David Patrikarakos at UnHerd goes to the IDF screening in Tel Aviv:
I am, I realise, watching a montage of atrocity. And it gets worse. A terrified Israeli man in his underpants, and his two young children, also in underclothes, run screaming. Thugs clamber down from a lorry and throw a grenade into the cubby hole where they have taken refuge. The father’s body falls onto the ground covered in blood. Terrorists take the two children — covered in their father’s blood — into a room. “Daddy’s dead,” one screams to his brother. “It’s not a prank. He’s really dead. I wish I was dead! I wish I was dead!” he screams. Even within the litany of horror I’ve witnessed in my career this is horrifically unsettling.
A new scene depicts a man in a football shirt lying on the ground covered in blood. He moans in pain. A terrorist picks up a hoe and starts smashing him over the head — over and over and over again. “Allahu Akbar!” he screams, over and over and over again.
A dancing woman appears on screen. She is dressed in a crop top and tiny shorts, laughing and smiling. In the next scene, revellers are crouching on the ground as terrorists steam across the field. Partygoers run screaming. People are dragged from their cars. Bloodied corpses are thrown into the dirt while Hamas cheer and whoop.
I am watching a celebration of life alongside the fetishisation of death….
The sustained sadism stops, finally.
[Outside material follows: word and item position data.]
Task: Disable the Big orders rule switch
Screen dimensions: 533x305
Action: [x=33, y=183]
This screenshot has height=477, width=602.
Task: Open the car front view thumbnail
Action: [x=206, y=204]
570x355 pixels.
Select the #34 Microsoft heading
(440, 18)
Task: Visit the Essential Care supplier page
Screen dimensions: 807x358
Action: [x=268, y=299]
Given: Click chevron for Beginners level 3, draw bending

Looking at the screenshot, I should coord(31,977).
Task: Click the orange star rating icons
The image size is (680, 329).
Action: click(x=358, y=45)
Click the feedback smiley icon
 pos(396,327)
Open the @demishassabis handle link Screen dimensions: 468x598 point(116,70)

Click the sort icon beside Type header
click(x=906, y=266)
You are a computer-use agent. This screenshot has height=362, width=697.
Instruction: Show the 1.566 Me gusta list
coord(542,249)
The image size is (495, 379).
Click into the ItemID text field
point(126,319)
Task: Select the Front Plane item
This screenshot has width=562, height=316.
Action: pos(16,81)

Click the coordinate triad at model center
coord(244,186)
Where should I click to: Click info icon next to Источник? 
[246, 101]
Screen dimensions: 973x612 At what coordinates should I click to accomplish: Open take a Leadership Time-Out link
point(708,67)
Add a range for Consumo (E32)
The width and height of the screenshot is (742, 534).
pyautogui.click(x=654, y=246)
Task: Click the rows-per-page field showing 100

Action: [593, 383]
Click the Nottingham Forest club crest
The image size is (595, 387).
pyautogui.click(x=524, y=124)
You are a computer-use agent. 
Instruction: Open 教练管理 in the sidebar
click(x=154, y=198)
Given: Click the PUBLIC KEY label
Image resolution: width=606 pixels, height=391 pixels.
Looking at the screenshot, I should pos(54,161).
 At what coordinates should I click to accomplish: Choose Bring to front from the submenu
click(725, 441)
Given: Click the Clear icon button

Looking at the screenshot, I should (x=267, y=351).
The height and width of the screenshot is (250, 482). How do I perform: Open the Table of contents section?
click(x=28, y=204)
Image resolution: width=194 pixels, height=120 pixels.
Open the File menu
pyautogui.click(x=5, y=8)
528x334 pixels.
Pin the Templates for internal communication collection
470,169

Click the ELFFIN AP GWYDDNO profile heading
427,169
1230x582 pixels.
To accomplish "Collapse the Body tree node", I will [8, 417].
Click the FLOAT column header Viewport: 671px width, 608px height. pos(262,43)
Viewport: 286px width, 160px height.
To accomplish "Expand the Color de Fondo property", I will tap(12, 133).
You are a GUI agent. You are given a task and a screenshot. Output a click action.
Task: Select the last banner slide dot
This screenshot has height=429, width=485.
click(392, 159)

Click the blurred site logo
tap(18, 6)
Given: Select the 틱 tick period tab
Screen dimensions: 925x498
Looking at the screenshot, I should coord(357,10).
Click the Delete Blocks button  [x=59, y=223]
And I wander outside to drink water and decompress. We are called back into a briefing from General Mickey Edelstein from Gaza command. “They came to kill and burn civilians. Not military personnel. Civilians,” he says. “I’ve been fighting Hamas for many years, but I honestly never thought they’d be this violent.”
He continues. “We told civilians to evacuate northern Gaza. Yes. [we go in] and there are civilian casualties. But we are not looking for kids to kill. We are not looking to kill hostages because they are not walking fast enough. We do not find kids and then force them to go and ask their neighbours to come out, and then when they do kill them.”
He moves onto less emotive ground. “We have evidence of Iranian involvement,” he says. “I cannot elaborate too much, but there are trained cells within Gaza.” Written instructions were discovered on captured and killed terrorists, he adds. This may have been an orgy of sadism and bloodlust, but it was also a planned military exercise.
A question comes in about the huge security lapse that allowed all this to happen. Edelstein lapses into thought. “We failed,” he says quietly. “We failed.”
The event ends. I leave and reflect on what we have seen. Those images are but one horrific event in a broader conflict that is tragic in the truest sense of the word because there are no good options. The occupation, the suffering of Gazan civilians, the endless, endless violence. Israel is responding, because it has a duty to — just like it has a duty to safeguard the life of Gazan civilians.
But something else is clear, too. Something that the footage confirmed. What happened on 7 October had nothing to do with resistance. It had nothing to do with occupation or a one or two-state solution. It was about something far more ancient and atavistic — the desire to kill Jews wherever they are and whoever they are. And against that there can be no retreat.